Work instructions:
Retype each record shown below, leaving every character as it is.

Stored data entries
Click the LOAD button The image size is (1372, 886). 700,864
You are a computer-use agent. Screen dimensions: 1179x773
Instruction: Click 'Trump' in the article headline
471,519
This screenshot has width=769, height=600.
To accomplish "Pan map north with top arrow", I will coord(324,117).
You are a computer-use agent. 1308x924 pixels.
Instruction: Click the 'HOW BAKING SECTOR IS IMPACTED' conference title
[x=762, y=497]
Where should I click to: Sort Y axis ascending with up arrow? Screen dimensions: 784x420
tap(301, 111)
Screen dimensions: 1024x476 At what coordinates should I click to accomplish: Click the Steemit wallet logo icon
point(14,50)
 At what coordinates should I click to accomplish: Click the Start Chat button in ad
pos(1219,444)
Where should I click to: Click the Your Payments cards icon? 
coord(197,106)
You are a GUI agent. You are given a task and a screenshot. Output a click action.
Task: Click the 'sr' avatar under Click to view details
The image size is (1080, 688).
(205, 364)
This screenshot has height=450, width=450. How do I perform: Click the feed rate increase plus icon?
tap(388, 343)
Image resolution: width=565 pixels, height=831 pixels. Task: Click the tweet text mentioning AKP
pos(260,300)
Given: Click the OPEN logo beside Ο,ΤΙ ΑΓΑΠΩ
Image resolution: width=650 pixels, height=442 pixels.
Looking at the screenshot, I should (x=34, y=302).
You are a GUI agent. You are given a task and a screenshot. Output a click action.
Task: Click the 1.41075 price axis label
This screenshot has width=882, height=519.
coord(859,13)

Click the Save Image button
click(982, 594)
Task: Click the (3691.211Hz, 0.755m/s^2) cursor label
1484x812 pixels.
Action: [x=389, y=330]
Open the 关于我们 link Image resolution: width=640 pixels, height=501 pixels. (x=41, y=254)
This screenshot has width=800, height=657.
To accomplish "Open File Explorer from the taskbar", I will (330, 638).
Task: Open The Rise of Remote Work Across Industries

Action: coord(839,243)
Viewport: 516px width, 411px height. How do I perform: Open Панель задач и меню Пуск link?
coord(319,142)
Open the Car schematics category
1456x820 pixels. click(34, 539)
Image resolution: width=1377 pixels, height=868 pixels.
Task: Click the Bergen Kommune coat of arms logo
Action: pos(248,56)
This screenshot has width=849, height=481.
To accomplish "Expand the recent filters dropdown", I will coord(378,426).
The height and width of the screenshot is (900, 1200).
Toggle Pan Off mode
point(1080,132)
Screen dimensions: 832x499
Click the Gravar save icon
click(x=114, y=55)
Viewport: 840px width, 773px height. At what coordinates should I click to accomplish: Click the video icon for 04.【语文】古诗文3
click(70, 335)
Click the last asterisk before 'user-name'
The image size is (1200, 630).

Finished task:
Click the LOAD button The image size is (1372, 886). 700,864
You are a computer-use agent. Screen dimensions: 1179x773
Instruction: Click 'Trump' in the article headline
471,519
This screenshot has width=769, height=600.
To accomplish "Pan map north with top arrow", I will coord(324,117).
You are a computer-use agent. 1308x924 pixels.
Instruction: Click the 'HOW BAKING SECTOR IS IMPACTED' conference title
[x=762, y=497]
Where should I click to: Sort Y axis ascending with up arrow? Screen dimensions: 784x420
tap(301, 111)
Screen dimensions: 1024x476 At what coordinates should I click to accomplish: Click the Steemit wallet logo icon
point(14,50)
 At what coordinates should I click to accomplish: Click the Start Chat button in ad
pos(1219,444)
Where should I click to: Click the Your Payments cards icon? 
coord(197,106)
You are a GUI agent. You are given a task and a screenshot. Output a click action.
Task: Click the 'sr' avatar under Click to view details
The image size is (1080, 688).
(205, 364)
This screenshot has height=450, width=450. How do I perform: Click the feed rate increase plus icon?
tap(388, 343)
Image resolution: width=565 pixels, height=831 pixels. Task: Click the tweet text mentioning AKP
pos(260,300)
Given: Click the OPEN logo beside Ο,ΤΙ ΑΓΑΠΩ
Image resolution: width=650 pixels, height=442 pixels.
Looking at the screenshot, I should (x=34, y=302).
You are a GUI agent. You are given a task and a screenshot. Output a click action.
Task: Click the 1.41075 price axis label
This screenshot has width=882, height=519.
coord(859,13)

Click the Save Image button
click(982, 594)
Task: Click the (3691.211Hz, 0.755m/s^2) cursor label
1484x812 pixels.
Action: [x=389, y=330]
Open the 关于我们 link Image resolution: width=640 pixels, height=501 pixels. (x=41, y=254)
This screenshot has width=800, height=657.
To accomplish "Open File Explorer from the taskbar", I will (330, 638).
Task: Open The Rise of Remote Work Across Industries

Action: coord(839,243)
Viewport: 516px width, 411px height. How do I perform: Open Панель задач и меню Пуск link?
coord(319,142)
Open the Car schematics category
1456x820 pixels. click(34, 539)
Image resolution: width=1377 pixels, height=868 pixels.
Task: Click the Bergen Kommune coat of arms logo
Action: pos(248,56)
This screenshot has width=849, height=481.
To accomplish "Expand the recent filters dropdown", I will coord(378,426).
The height and width of the screenshot is (900, 1200).
Toggle Pan Off mode
point(1080,132)
Screen dimensions: 832x499
Click the Gravar save icon
click(x=114, y=55)
Viewport: 840px width, 773px height. At what coordinates should I click to accomplish: Click the video icon for 04.【语文】古诗文3
click(70, 335)
Click the last asterisk before 'user-name'
The image size is (1200, 630).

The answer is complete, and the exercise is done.